# [STUDY TEXT]
• • • • • • •
Thanks to the Besa the king had made to the Jewish people, and which the Albanian people had consecrated, to shelter and protect them at all cost.
When we moved in to the new apartment, seven weeks before Barry died, I tried to raise his spirit by telling him the super was Albanian.
When the Albanian super, Jon, stood before Barry, and he was indeed as wonderful as Albanians generally are, there was a cruel irony. Barry was bed-ridden, but he reached out his hand and spoke to Jon in Albanian. Jon smiled and replied and they bantered back and forth, though Jon was behind a mask. Barry’s outstretched hand was like a question mark. How could there be an Albanian before him who would not shake his hand?
Jon was obeying the new insane rules as best he could. Barry was elderly (89) and he, Jon, could not shake his hand, for the safe of “safety.”
"I think he finally said, “Sir, I’m sorry.”
What’s the difference between a photographer and a painter?
They say a camera does not “lie.” Our minds are cameras, but our souls are painters. So I can paint one daffodil, though the camera would have also registered the soda can in the ditch.
When they came to take Barry’s body away, in the late evening of May 6, 2020, I watched them load him into the hearse, and in a window, I saw Jon. He took his cap off, and held it to his chest.
These are the kinds of details one remembers. I literally could write volumes, about the whole Barry phenomenon, but the confusing thing is where does the performer leave off and the human being begin?
He belonged to his radio listeners. And I keep waiting my turn, waiting my turn, to say something, despite the fact that I’m never the person who knows what to say about him. They are. They want me to speak from his avatar, or from the shadow of his avatar.
I’m one of many, there. Easily overlooked, somewhere at the back of the room.
I was mature. Told my dad it was okay to go and we would take care of mom. He died peacefully within moments. That was 26 years ago. Today, I would say “You FIGHT this shit because I want you here for even just one day more!”. How much longer could we have had?
• • • • • • •
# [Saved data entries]
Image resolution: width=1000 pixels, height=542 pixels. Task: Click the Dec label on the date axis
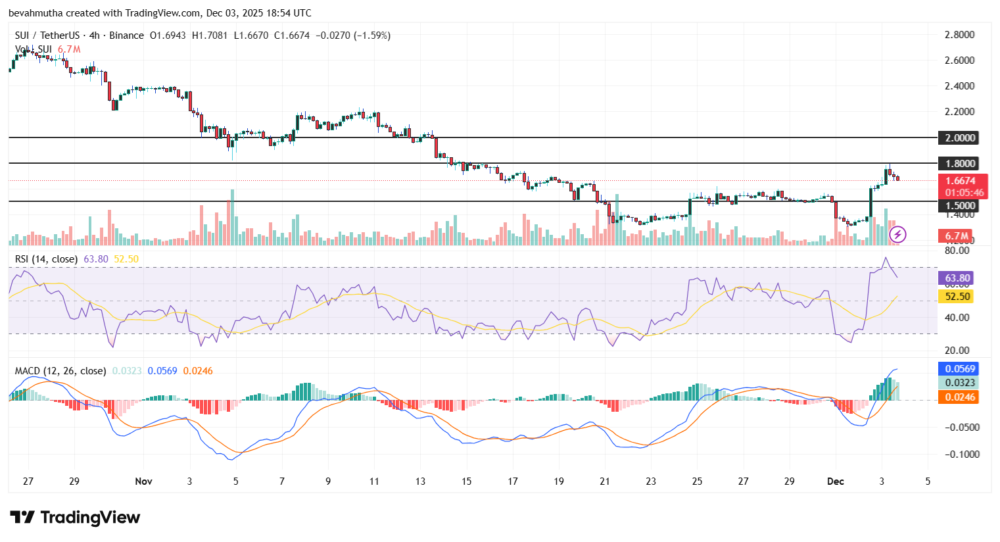835,481
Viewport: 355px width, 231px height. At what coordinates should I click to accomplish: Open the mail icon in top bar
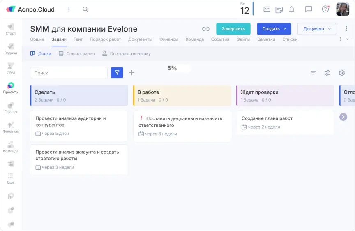tap(267, 9)
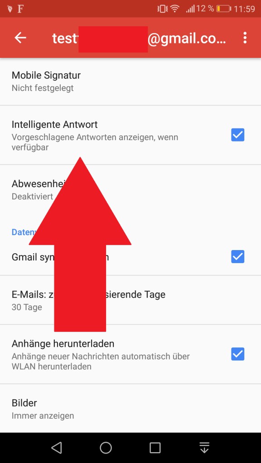Tap the battery icon in status bar

tap(223, 9)
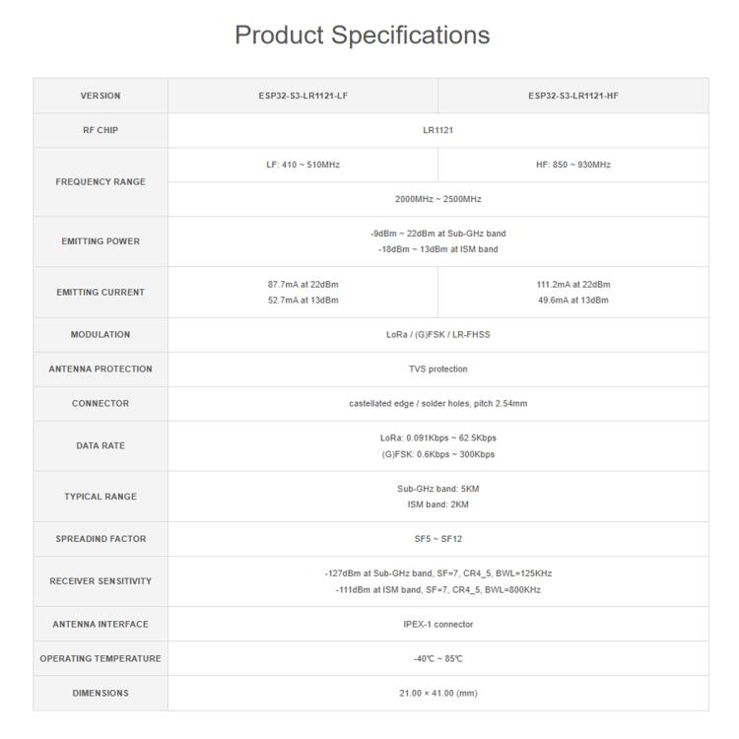Click the Product Specifications heading
The image size is (739, 739).
click(362, 35)
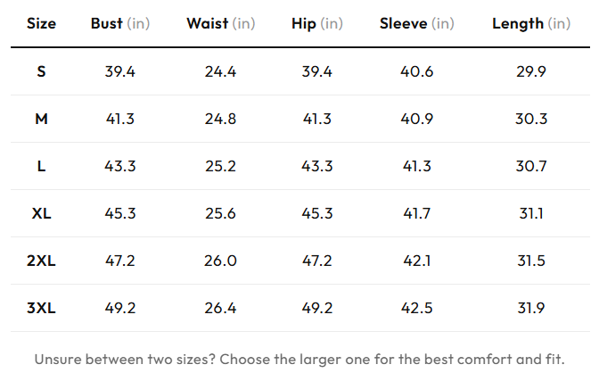Click the L size row label

(41, 166)
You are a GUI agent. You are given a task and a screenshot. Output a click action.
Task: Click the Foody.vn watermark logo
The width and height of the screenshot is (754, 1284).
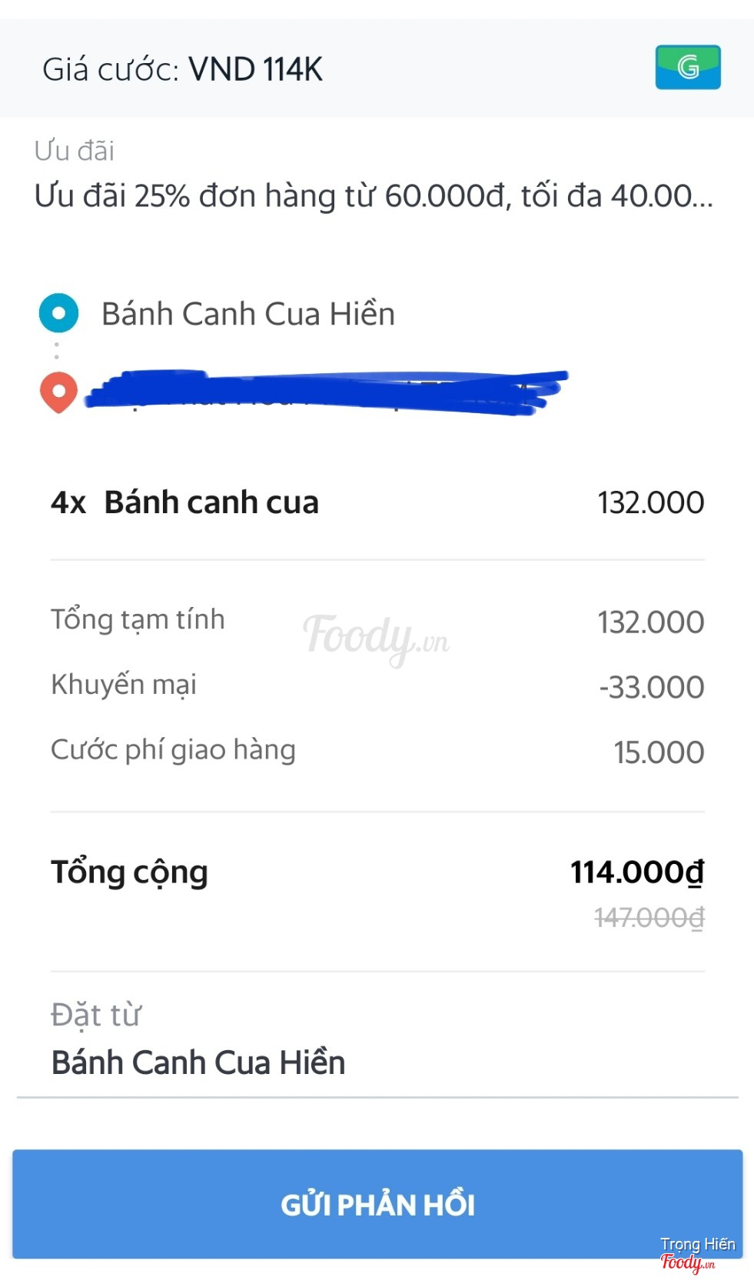(376, 637)
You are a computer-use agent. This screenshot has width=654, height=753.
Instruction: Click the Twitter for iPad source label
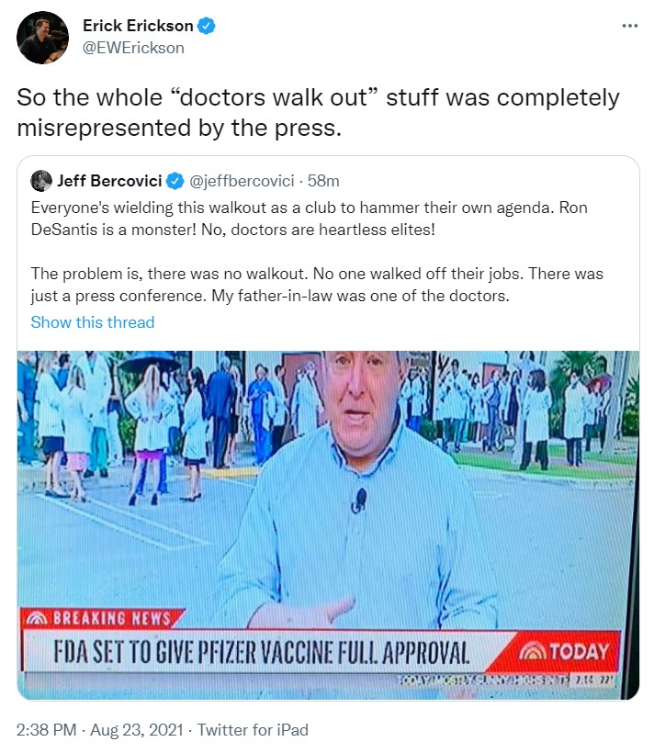pyautogui.click(x=253, y=730)
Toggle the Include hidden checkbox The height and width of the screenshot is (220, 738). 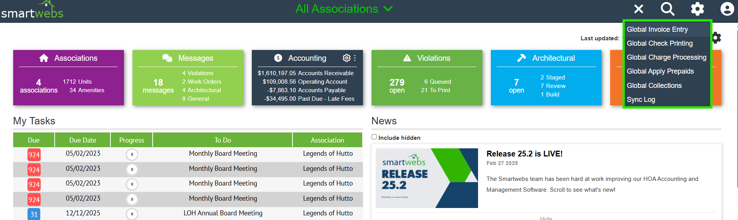click(374, 137)
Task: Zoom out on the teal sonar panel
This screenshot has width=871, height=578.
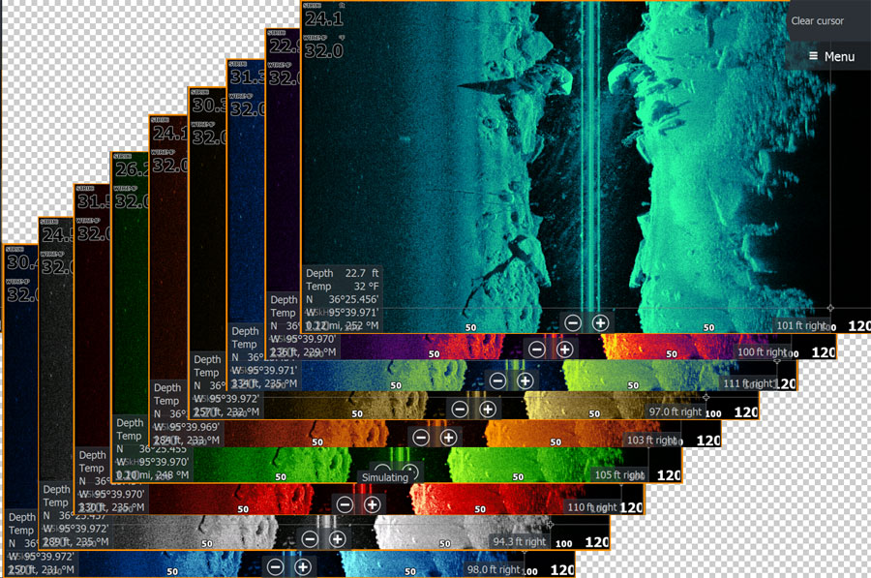Action: pyautogui.click(x=573, y=322)
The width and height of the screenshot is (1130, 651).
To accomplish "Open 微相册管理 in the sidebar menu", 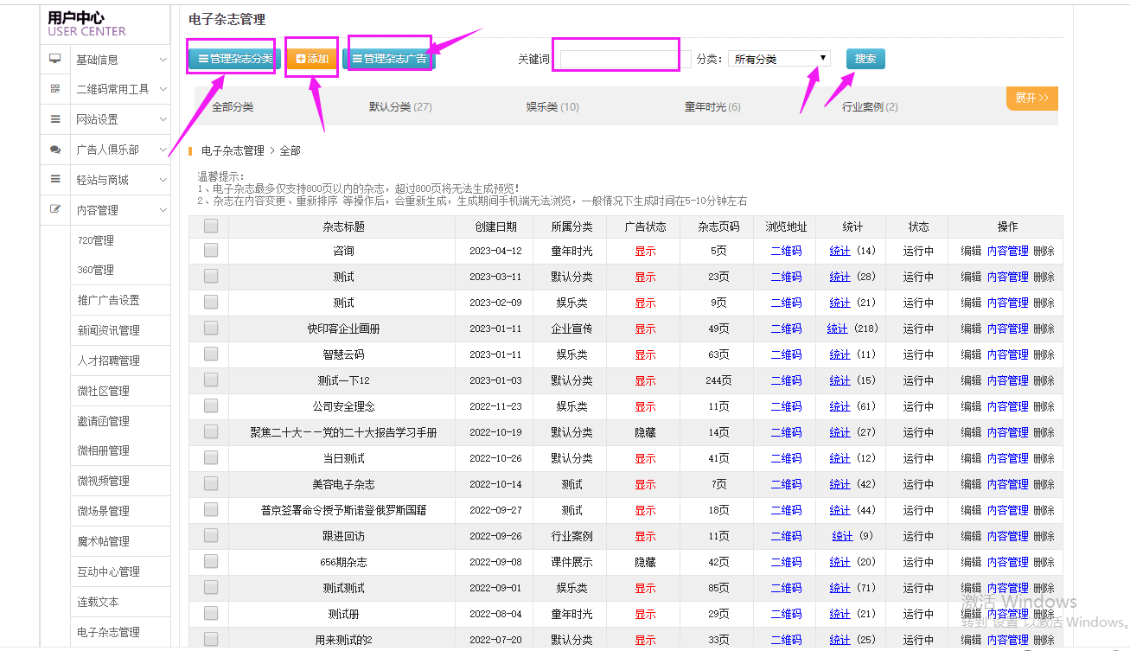I will point(103,450).
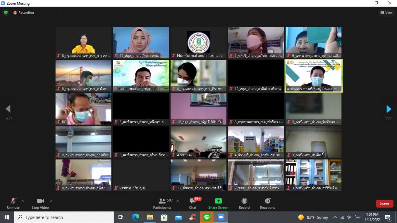Expand the Participants options caret
Image resolution: width=397 pixels, height=223 pixels.
177,201
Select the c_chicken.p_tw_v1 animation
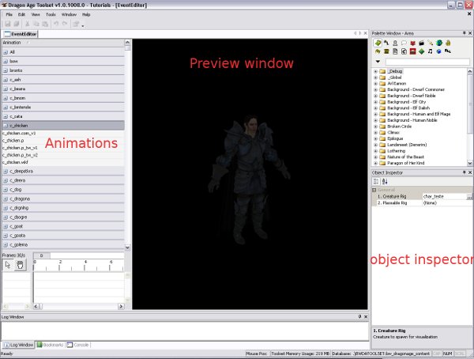 tap(21, 148)
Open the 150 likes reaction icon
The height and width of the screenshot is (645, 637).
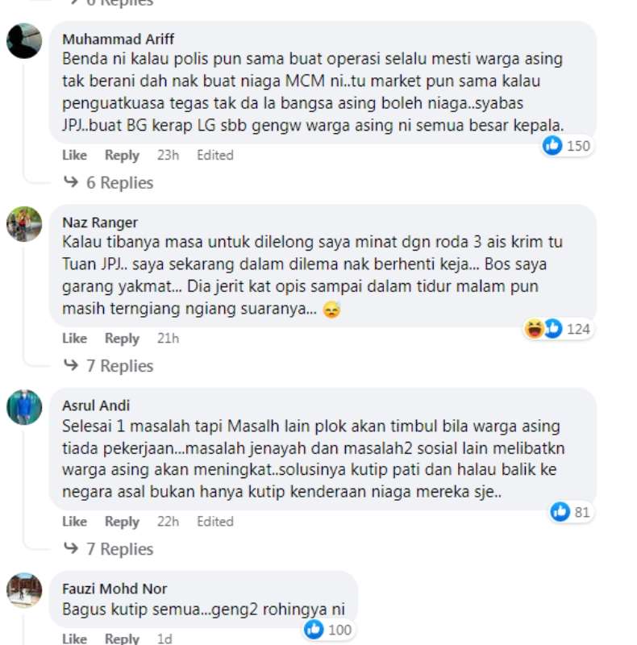click(x=552, y=146)
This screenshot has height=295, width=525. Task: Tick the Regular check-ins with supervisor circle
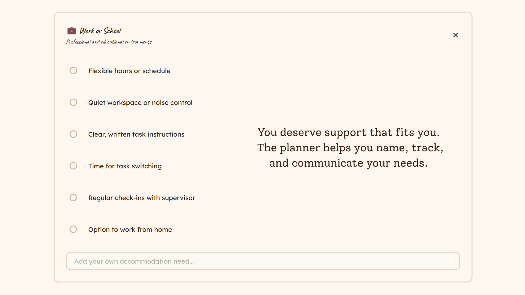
• • • • • • •
# [WORK ORDER]
Do these statements agree with the passage about Barry? Answer yes or no for each, and quote the words from the passage that decide it. (a) The move into the new apartment came seven weeks before Barry died. (b) Jon shook Barry's outstretched hand. (c) Jon took off his cap when Barry's body was taken away. Rely only on the passage about Barry.

# [ANSWER TO THE PROBLEM]
(a) Yes: "When we moved in to the new apartment, seven weeks before Barry died"
(b) No: "he, Jon, could not shake his hand"
(c) Yes: "He took his cap off, and held it to his chest."